Conversely, many innocuous or protective Nrf-2 activating compounds, such as many anti-oxidants, abruptly become hepatotoxic at high doses [10], [11], [12]. Compounds that potently induce oxidant stress-responsive genes may not be good candidates for development into therapeutic drugs, since these compounds or their metabolites are clearly reactive inside cells. Oral administration of such compounds often leads to oxidative stress and covalent binding to proteins in the gut and liver after absorption. There is evidence that some human populations may be deficient at handling oxidative stress/reactive metabolites [13], [14], [15], [16].
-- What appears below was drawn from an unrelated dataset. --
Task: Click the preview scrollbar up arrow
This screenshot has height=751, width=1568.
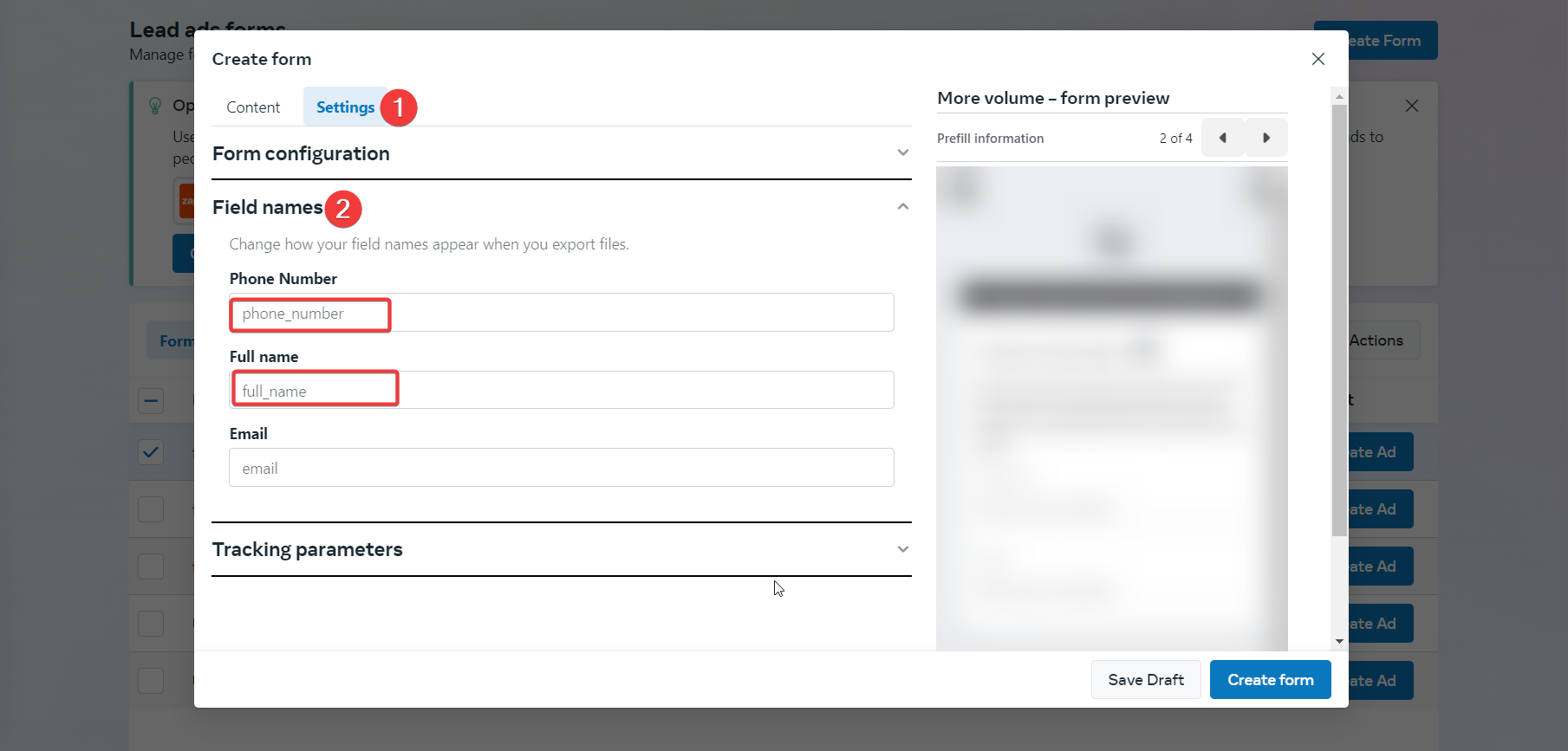Action: (x=1339, y=96)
In the present study, a training/testing set of OS/RMs, cDNA microarrays and commercially available clustering and gene selection algorithms were used to determine a transcriptional profile for OS/RMs. A goal of our toxicogenomics program is to be able to detect as many classes of toxicants as possible before their pathologies are manifest and prior to gene changes becoming secondary to the pathology; hence, the focus was on changes that occur 24 h after administration of compound. Using a broad coverage of compounds and a ‘guilt by association’ approach, the OS/RM potential of approximately 100 toxicants was characterized in rat liver.
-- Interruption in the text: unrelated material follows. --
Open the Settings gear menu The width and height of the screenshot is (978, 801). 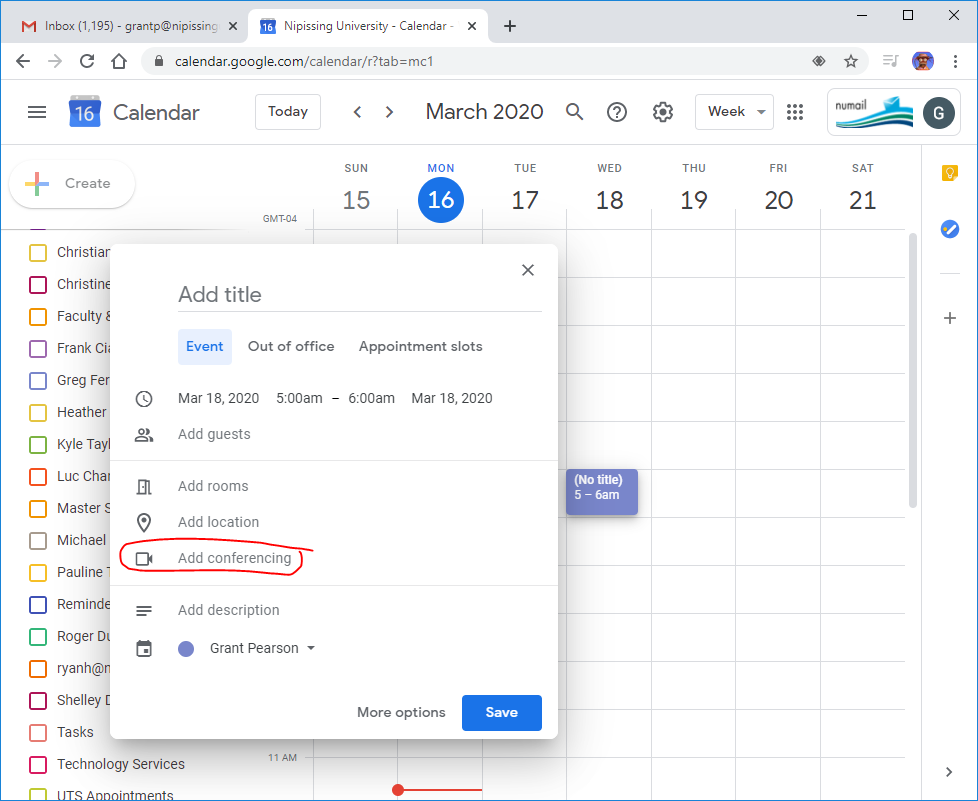[662, 112]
A number of our prototypical compounds are well-characterized oxidant stressors or are documented to give rise to reactive molecules and metabolites. Reactive electrophilic compounds or metabolites that conjugate with and deplete cellular glutathione levels comprise many of the best characterized hepatotoxicants, such as bromobenzene [2], [17], precocene I [18], pulegone [19] and hexachlorocyclohexane γ (lindane, [20]). Redox cycling and generation of reactive oxygen species have been postulated to explain the toxicities of NSAIDs [21], [22], estrogens [23], [24], troglitazone [25], aniline (in the spleen, [26]), paraquat (in the lung, [27]) and doxorubicin (in the heart, [28]). Phase II enzyme induction, in particular glutathione transferase induction, has been presented as a hallmark of OS/RMs, such as the hepatotoxins 4-methylthiazole [29] and trans-anethole [30]. Even many relatively innocuous compounds, which possess protectant anti-oxidant activity at low doses, become strong oxidant stressors/reactive electrophiles (OS/REs) and hepatotoxicants at high doses; these compounds include butylated hydroxytoluene [31], tannic acid [32], disulfiram (or rather its reactive metabolite diethyldithiocarbamate) [33] and piperonyl butoxide [34]. Additionally, OS/REs with planar structures can intercalate into DNA, and if the cells survive the resultant damage, carcinogenesis can occur. Redox cycling and reactive electrophiles appear central to the effects of carcinogens and antineoplastic drugs [35]. Macrophage and neutrophil activators, such as LPS, zymosan and concanavalin A are often viewed as profound oxidative stressors [36], [37]; however, cytokines (such as TNFa) and the extra-parenchymal derived superoxide, nitric oxide and peroxynitrate result in hepatic gene expression responses distinct from those produced by intracellular generated reactive molecules [38]. Similarly, peroxisome proliferators also induce a specialized type of oxidative stress that is easily distinguished from oxidative stress caused directly by reactive compounds or their metabolites [25], [38], [39].